As with any hot technology, there’s a big question to parse: What’s really coming down the 3D sensor pipeline...and what’s just hype? Hayden explored that at a virtual conference yesterday with two panelists.
Lid-IRL
In a tech industry word association game, if I gave you “lidar,” you’d probably come back with “self-driving.”
And you wouldn't be wrong: Lidar helps autonomous vehicles map and safely navigate their surroundings. The use case is top-of-mind for many because it’s futuristic, and it’s big money—a major win at comparably low margins.
But, but, but: The applications for this tech go far beyond cars. Think: construction, delivery bots, factory automation, and consumer appliances—e.g., anything that could benefit from better human-machine interaction.

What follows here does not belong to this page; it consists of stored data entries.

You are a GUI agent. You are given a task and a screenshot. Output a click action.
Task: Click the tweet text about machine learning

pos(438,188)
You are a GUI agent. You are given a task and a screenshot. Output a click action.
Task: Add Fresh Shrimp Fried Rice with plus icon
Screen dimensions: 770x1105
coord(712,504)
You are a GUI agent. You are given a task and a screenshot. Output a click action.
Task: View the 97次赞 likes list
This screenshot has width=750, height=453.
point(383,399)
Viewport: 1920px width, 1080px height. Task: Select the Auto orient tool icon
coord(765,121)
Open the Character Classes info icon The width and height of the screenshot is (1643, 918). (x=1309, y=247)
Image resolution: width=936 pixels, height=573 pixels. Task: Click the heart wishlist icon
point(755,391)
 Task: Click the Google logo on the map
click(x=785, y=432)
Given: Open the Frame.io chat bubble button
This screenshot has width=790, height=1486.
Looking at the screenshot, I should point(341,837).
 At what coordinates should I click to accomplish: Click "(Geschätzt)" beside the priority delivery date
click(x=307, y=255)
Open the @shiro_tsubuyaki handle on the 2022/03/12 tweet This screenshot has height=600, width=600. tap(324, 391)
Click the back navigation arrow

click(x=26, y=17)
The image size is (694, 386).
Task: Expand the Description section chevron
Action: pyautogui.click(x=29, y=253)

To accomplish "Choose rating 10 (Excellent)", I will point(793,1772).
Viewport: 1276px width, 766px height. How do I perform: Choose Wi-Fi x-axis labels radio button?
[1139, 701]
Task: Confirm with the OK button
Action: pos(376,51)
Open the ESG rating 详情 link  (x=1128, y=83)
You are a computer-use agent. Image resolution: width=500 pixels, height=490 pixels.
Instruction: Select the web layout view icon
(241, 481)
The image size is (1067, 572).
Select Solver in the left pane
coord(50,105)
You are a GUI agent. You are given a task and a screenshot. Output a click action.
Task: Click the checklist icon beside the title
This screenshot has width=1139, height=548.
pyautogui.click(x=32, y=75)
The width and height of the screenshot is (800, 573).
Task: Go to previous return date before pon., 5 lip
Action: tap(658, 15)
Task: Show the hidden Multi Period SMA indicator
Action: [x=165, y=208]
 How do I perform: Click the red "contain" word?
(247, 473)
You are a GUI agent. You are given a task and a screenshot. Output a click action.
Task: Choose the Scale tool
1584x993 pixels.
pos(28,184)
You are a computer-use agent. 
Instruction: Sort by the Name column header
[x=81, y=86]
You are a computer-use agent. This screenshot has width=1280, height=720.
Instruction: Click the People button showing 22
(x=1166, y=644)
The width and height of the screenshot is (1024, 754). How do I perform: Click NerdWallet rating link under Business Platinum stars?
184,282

- As lidar becomes less expensive over time, even smart TV makers could trade remote controls for sensor tech, Peter Stern, CEO of lidar startup Voyant Photonics, told us.
Fantasy v. reality
“Down the line” is the key phrase in all this, and it’s why there’s talk of smoke and mirrors in lidar. Right now there are hundreds of startups, but no at-scale lidar products.
- "The current state of the sector—multiple entrants going public with evaluations four years in advance of the revenues that would support those evaluations—is not something we have experience with," says Stern.
Plus: Lidar leaders’ target customer base and market expectations overlap. As Cruise cofounder Kyle Vogt noted, all five target Advanced Driver Assistance Systems (ADAS) or robotaxis as a key revenue driver, offer value-added software for perception, and bank on the fact that lidar adoption will "balloon."
Dragos Maciuca, executive technical director of Ford, says there is some real, not hype-fueled, promise to multi-sector lidar adoption. But the automotive sector still struggles with the amount of computing power needed to make use of lidar data.
- In an electric vehicle, for instance, lidar eats up so much power that it “translates directly to reduced range,” says Maciuca.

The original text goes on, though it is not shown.